▶ **Task objective**:
Take the material below and output exactly the run of lines from the one containing "You are a computer-use agent. Screen dimensions: 1333x896" down to the one containing "Task: Switch to the GPU info tab", with both included.

[Start of section]

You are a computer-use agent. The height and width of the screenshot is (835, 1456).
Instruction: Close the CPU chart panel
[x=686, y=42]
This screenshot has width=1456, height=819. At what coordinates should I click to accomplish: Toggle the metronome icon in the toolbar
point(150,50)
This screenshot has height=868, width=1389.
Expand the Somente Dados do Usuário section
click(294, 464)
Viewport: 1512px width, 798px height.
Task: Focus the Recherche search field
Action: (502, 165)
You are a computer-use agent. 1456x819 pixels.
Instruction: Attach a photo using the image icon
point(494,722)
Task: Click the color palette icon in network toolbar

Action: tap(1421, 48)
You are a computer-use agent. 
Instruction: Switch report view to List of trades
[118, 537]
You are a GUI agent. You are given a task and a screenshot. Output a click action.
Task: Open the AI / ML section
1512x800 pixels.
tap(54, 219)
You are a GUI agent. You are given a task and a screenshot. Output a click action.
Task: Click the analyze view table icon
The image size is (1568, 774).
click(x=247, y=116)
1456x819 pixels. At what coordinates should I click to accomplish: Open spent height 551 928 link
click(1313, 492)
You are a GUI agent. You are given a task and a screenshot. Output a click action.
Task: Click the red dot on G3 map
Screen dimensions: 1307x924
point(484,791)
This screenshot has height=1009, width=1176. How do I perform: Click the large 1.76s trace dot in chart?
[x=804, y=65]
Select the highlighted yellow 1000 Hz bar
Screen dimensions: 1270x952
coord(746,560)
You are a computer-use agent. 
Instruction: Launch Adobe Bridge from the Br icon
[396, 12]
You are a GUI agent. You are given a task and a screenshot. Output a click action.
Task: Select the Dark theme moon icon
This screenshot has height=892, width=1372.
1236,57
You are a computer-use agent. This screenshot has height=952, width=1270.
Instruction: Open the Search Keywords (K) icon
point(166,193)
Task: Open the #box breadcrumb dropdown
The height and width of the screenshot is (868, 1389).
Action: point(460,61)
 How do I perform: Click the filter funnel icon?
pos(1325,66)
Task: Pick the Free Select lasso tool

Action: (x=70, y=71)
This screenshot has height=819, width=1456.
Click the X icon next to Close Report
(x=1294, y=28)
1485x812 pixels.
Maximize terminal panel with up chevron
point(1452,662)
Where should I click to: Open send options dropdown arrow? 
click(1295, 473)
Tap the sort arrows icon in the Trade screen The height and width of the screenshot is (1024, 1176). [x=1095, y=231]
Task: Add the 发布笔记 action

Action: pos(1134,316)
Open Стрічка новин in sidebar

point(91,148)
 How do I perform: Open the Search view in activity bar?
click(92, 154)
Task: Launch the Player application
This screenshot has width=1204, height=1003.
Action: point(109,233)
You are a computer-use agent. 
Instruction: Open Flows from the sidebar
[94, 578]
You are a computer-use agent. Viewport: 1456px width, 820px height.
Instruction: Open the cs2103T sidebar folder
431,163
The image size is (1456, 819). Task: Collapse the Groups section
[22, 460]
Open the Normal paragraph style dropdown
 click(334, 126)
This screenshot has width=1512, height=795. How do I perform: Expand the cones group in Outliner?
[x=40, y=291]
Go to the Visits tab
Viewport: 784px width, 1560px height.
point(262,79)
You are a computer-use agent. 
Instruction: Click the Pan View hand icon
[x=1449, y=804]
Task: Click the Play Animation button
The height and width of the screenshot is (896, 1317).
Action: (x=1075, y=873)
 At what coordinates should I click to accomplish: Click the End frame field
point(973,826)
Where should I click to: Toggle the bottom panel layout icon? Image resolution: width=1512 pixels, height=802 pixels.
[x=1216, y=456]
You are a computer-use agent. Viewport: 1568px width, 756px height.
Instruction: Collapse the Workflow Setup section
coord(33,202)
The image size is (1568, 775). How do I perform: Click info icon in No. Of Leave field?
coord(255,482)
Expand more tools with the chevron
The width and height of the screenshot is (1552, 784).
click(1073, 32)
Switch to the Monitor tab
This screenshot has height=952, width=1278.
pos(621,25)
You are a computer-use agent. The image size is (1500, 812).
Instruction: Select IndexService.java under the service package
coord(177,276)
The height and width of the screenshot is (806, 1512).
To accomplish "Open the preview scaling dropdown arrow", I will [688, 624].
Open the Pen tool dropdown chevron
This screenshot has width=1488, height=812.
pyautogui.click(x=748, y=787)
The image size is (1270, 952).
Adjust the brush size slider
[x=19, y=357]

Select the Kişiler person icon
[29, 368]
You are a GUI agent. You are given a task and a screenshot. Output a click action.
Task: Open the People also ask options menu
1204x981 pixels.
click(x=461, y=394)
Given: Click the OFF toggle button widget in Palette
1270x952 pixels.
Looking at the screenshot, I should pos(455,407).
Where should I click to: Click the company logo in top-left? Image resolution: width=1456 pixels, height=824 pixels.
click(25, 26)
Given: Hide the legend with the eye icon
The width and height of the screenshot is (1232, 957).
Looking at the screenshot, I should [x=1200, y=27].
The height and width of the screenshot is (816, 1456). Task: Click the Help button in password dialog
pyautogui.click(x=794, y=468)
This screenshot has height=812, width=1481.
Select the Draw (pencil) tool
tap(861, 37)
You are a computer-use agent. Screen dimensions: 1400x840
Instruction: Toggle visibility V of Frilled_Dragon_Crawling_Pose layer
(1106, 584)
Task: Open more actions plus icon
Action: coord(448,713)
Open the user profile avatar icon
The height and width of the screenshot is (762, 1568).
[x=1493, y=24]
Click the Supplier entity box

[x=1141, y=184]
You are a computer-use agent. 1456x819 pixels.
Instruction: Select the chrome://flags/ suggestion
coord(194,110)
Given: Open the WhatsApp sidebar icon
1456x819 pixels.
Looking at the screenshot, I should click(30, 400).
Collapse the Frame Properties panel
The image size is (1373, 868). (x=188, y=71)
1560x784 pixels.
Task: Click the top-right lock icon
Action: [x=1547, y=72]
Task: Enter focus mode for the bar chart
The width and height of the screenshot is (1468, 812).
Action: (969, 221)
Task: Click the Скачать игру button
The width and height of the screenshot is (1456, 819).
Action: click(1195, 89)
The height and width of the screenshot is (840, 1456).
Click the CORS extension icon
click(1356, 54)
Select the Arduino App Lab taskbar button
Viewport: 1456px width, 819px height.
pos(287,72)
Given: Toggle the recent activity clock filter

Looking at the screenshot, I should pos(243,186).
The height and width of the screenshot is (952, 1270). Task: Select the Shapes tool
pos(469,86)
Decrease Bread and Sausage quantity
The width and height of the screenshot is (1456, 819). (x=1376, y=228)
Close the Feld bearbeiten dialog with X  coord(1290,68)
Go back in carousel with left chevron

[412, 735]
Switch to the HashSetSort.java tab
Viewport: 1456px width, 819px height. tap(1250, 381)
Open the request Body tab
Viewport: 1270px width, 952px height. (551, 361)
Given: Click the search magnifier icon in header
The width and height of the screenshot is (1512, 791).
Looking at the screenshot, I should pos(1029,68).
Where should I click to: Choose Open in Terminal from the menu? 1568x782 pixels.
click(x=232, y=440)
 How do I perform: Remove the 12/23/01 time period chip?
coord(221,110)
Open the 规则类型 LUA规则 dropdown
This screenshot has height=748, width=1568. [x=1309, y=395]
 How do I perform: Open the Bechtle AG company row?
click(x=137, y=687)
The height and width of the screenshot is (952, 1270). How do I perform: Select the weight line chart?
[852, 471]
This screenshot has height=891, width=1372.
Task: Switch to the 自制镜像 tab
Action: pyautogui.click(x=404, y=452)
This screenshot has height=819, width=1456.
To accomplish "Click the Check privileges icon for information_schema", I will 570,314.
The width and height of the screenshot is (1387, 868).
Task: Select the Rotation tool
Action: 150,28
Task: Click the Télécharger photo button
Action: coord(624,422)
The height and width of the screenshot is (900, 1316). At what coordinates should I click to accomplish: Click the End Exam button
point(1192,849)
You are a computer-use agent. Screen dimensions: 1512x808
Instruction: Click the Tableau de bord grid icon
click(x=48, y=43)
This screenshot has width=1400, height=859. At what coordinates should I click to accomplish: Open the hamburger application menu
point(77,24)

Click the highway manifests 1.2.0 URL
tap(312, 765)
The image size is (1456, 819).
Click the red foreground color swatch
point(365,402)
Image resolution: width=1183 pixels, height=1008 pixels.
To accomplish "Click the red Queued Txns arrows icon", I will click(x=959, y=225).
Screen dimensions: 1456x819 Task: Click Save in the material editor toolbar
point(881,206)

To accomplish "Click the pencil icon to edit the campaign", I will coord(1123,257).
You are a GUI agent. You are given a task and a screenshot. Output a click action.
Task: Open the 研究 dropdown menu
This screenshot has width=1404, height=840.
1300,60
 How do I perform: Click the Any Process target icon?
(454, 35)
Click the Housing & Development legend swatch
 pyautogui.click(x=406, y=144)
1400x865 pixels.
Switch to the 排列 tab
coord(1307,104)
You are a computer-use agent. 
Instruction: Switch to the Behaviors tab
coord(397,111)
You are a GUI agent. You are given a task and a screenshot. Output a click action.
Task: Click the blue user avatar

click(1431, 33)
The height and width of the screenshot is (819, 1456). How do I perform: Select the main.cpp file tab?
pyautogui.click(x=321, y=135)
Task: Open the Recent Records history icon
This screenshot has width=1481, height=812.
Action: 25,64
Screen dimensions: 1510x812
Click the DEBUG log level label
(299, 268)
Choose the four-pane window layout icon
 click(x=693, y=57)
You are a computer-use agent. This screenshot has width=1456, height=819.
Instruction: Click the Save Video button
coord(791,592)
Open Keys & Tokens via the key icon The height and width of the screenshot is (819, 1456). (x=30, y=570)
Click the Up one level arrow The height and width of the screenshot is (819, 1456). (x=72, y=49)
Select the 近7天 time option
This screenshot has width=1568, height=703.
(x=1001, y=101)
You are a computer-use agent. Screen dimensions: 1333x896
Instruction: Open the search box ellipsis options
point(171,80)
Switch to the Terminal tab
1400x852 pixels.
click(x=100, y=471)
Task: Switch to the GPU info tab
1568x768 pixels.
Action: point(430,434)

[End of section]

▶ **Task output**:
You are a computer-use agent. Screen dimensions: 1333x896
Instruction: Open the search box ellipsis options
point(171,80)
Switch to the Terminal tab
1400x852 pixels.
click(x=100, y=471)
Task: Switch to the GPU info tab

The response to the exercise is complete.